Cette hésitation pas encore résolue fragilise le couple lorsque Pierre
va tergiverser alors qu'ils préparent un départ définitif à l'étranger.
Saute distille subtilement les éléments reconstituant le puzzle de la
personnalité de son héros, que ce soit une conversation où on devine les
liens intact entre Catherine et Pierre ou encore l'égo de ce dernier
qui fait volte-face en découvrant (ou se souvenant) sur un détail qu'un
ami est désormais l'amant de son ex. C'est ce même égo et cette
carapace qui va l'amener à faire preuve d'une révoltante froideur envers
Hélène, qui à l'opposé est un livre ouvert pour exprimer ses sentiments
et est éperdument amoureuse de lui. Romy Schneider est absolument
magnifique avec ce personnage tout en abandon, bouleversant sans un mot
le temps d'une scène où elle ressurgit de l'entrée de son immeuble pour
observer Piccoli parti sans un mot ni un regard après une dispute.
La
narration est entrecoupée d'inserts de l'accident (très impressionnant)

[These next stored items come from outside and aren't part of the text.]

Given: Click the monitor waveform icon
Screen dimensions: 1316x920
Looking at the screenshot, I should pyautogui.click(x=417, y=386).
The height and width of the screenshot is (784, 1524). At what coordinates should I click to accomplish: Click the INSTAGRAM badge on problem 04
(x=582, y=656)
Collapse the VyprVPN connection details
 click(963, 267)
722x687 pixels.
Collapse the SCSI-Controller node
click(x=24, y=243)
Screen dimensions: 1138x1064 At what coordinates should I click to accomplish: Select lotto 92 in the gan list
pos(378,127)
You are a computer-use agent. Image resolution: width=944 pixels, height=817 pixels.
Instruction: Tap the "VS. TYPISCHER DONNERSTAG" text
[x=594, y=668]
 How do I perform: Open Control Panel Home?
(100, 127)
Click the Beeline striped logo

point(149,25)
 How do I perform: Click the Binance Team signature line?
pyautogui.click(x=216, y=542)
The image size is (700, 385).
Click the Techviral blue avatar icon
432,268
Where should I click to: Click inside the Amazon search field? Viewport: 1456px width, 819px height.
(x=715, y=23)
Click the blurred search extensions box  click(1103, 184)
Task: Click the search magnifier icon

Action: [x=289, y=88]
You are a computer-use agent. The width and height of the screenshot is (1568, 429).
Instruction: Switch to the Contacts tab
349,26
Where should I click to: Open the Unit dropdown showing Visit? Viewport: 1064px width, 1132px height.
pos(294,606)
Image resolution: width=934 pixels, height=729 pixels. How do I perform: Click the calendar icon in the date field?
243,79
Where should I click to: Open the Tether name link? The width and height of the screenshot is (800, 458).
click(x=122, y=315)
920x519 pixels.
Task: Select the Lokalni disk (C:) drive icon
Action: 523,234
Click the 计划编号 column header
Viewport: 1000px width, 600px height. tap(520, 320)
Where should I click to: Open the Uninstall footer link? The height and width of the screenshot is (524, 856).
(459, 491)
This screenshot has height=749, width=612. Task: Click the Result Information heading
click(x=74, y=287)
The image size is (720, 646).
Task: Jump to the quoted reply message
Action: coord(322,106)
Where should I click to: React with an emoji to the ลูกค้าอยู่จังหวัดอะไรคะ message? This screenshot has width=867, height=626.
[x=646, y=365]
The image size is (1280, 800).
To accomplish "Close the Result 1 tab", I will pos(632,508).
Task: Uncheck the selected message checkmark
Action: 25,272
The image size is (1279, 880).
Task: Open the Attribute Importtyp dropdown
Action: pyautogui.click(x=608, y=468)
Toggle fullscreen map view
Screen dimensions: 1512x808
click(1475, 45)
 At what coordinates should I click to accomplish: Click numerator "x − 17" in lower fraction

jetant un voile funeste sur toute les erreurs commise par Piccoli et
qui ne pourront être réparées. Des souvenirs en flashback interviennent
également du point de vue de notre héros, symbole de son dilemme puisque
alternant entre les images estivales de son bonheur avec Lea Massari
sur l'île de Ré et le romantisme plus flamboyant des moments avec Romy
Schneider avec une première rencontre fabuleuse où d'une voix perdue
dans une pièce sa présence se concrétise par son regard bleu magnétique
envahissant soudain l'écran.
Après avoir adopté une certaine hauteur de
point de vue, Sautet fait enfin se rejoindre les deux temporalités du
récit et plonge totalement dans l'intime en faisant partager les ultime
pensées d'un Michel Piccoli mourant et qui l'ignore. Les flashbacks se
mue en hallucinations synonyme de mort, la voix-off déterminée de Pierre
dénote avec le délabrement de son corps, se raccrochant à la vie pour
déchirer cette horrible lettre qu'il n'aurait jamais dû écrire. Michel
Piccoli est extraordinaire, ne dévoilant sa fragilité qu'une fois seul
(magnifique moment de mélancolie quand de nuit en voiture son regard
trahi les regrets de son attitude, émotion suspendue appuyée par les
notes de Philippe Sarde) ou totalement démuni et vulnérable après
l'accident.
Sautet offre de belles idées narratives et visuelles pour
traduire la confusion de Pierre : la fougère du sol où il git se
confondant avec une autre traversée en souvenir avec Romy Schneider, la
voix-off de Piccoli de plus en plus erratique, les détails qui
transforment les flashbacks en rêveries du condamné. Rien n'est
excessivement appuyé, la narration progresse à l'image du maelstrom et
de la confusion de souvenirs qui assaillissent Piccoli et exprime ainsi
ce qu'est
Les Choses de la vie, un long et ultime songe teinté de regrets éternels.